Coffee shops urge us to poison their perfectly acceptable beverages with one of 100 vile syrups. The same boffins who isolate and classify apparently identical species of lichen have been called in to distinguish between the numbingly similar mobile phones available at every corner.
Is all this unnecessary variety making you feel ill? Well, good news. You are even offered a choice between different traditions in medicine. A few decades ago it seemed reasonable that the sick would wish to attend only doctors whose training took account of scientific method. No more. Now you can pay to have some bounder, one step removed from a snake-oil salesman, play Enya at you while administering oyster shells suspended in distilled water. Or, when the shingles start playing up, you can fork out for the pleasure of having a hippy with dreamcatcher earrings poke you repeatedly in the foot. Somewhere out there, some poor fool is being urged to cure his bunions by dancing round the entrails of a recently slain goat.

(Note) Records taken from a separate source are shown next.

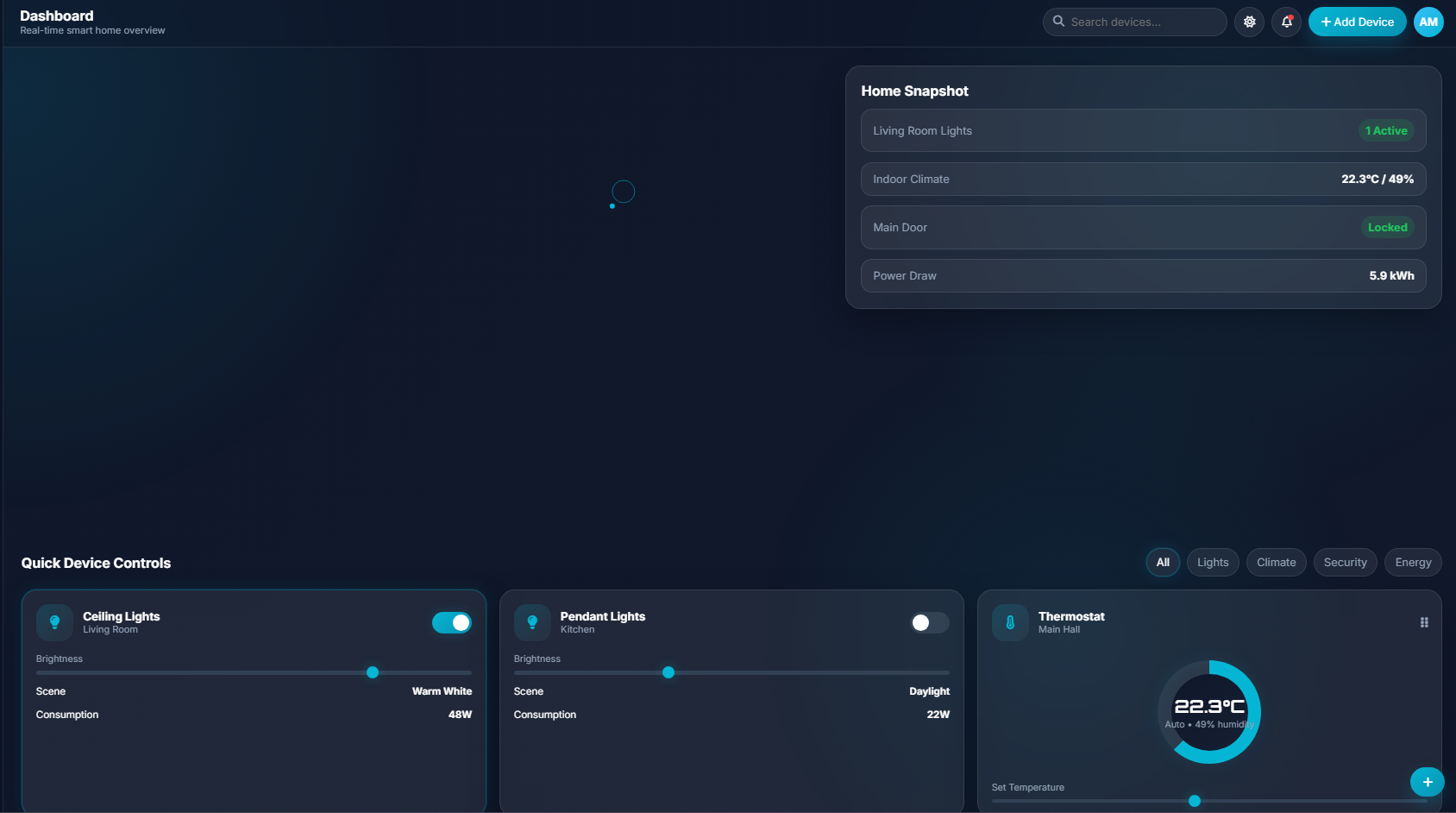
Task: Click the Pendant Lights bulb icon
Action: pyautogui.click(x=532, y=622)
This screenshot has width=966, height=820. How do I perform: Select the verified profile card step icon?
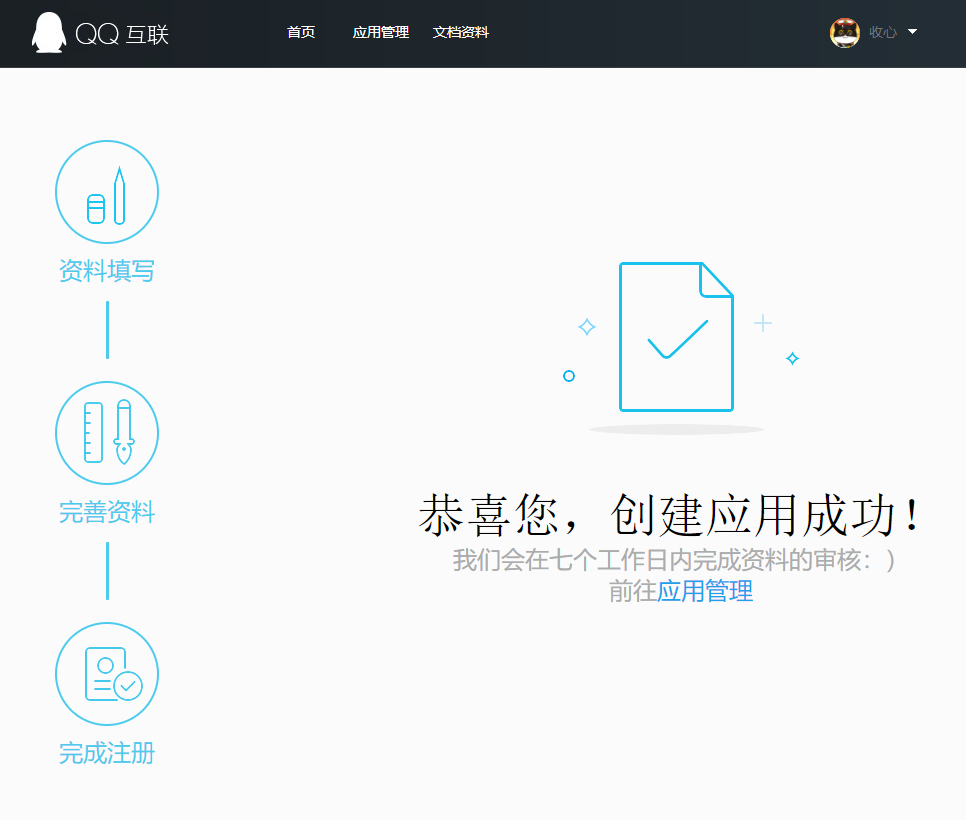click(107, 674)
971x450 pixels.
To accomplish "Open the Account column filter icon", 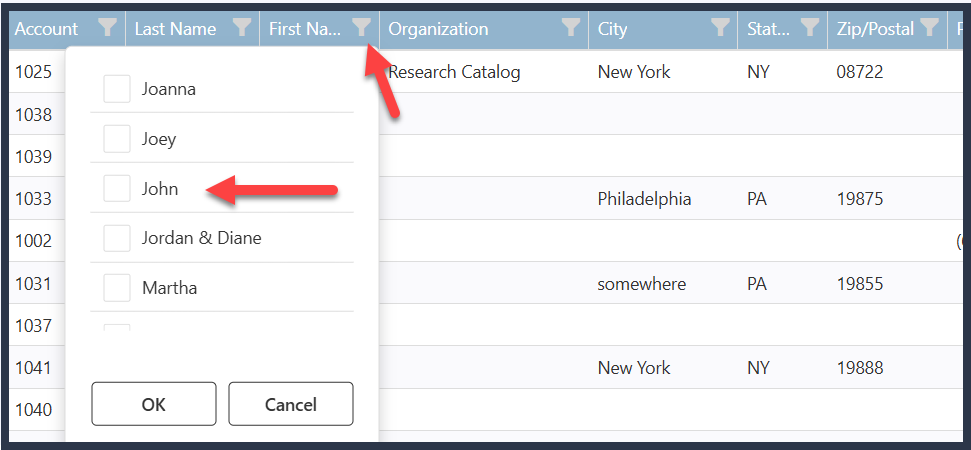I will coord(108,28).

You can't stand it, so you rush home for a quiet evening in front of the television. There's classic Pogles' Wood on the Oliver Postgate Channel. But what about this programme concerning Himmler's osteopath on Tyrant Gold? Look, live Cluedo from Bratislava.
The cyclone of options is so overpowering that you decide to end it all. You will retire to the library with a pearl-handled revolver and a bottle of gin. Tanqueray? Gordon's? Bombay Sapphire? Why settle for an antiquated firearm when the Smith & Wesson Scandium AirLight is available at such a reasonable price?

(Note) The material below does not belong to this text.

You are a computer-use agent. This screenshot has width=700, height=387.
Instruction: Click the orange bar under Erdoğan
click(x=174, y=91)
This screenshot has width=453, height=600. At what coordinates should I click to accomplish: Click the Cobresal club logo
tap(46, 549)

The origins of this culture of alternatives goes back to the late 1960s. Adam Curtis, in his excellent 2002 documentary series The Century of the Self, described the panic that assailed marketing executives at the rise of hippiedom.
Concerned that these supposed individualists might shun their products, Madison Avenue draped flowers around some of its younger employees, allowed them to grow their hair and sent them among the enemy. The dispatches from the front line were reassuring. The urge to radically change society appeared to seriously concern only a minority of hippies.

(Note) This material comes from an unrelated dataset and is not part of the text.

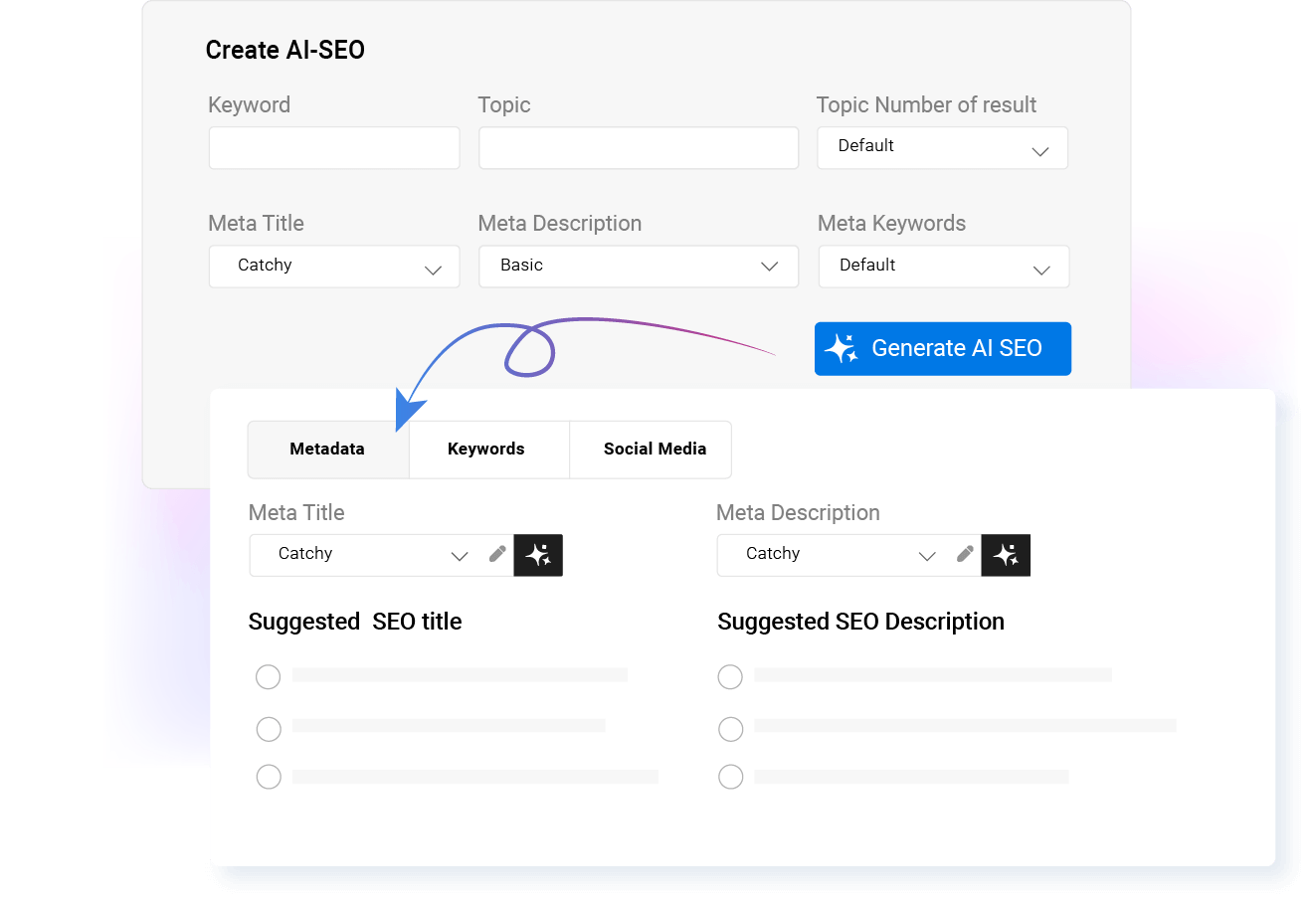Select the third suggested SEO Description radio button
Screen dimensions: 1316x907
730,777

More important was the desire to reject cultural conformity and express oneself through dress, language, attitude and taste in music. The manufacturing industries, assisted by the availability of versatile new plastics, were perfectly placed to provide alumni of the counterculture with a wide variety of new products. If you can't express yourself by playing a guitar solo, do it by selecting one of these 400 varieties of ice cream. Purchasing make-up, records or motorcars could, the marketing men implied, be as creative an act as dancing to Grateful Dead wearing nothing but body paint.
Since then the urge to deliver ever more varied classes of ever more varied things has been an irresistible motor for consumer capitalism. But recent research - and not just that carried out on my pavement - has suggested that the terrifying array of options is beginning to bewilder punters. In last year's The Paradox of Choice: Why More Is Less, the author Barry Schwartz described an experiment that found shoppers who were offered free samples of six jams were more likely to buy a preserve than shoppers who were offered samples of 24 jams.
Offering us too many colours or too many flavours can be counterproductive. When we had only Wanderly Wagon and Club Milks we endured Wanderly Wagon and Club Milks. Now, while driving our Britney-yellow Mercedes with chartreuse trim, we can't help but think how nicely the Kylie-pink Jaguar with Drambuie fittings might have suited us. Poor spoilt us.
Be honest. All the while you were reading this, you were wondering whether you should have turned to that piece about the Russian mafia instead. Or that nice-looking recipe. Or that article about Tudor clock towers. There is no escape.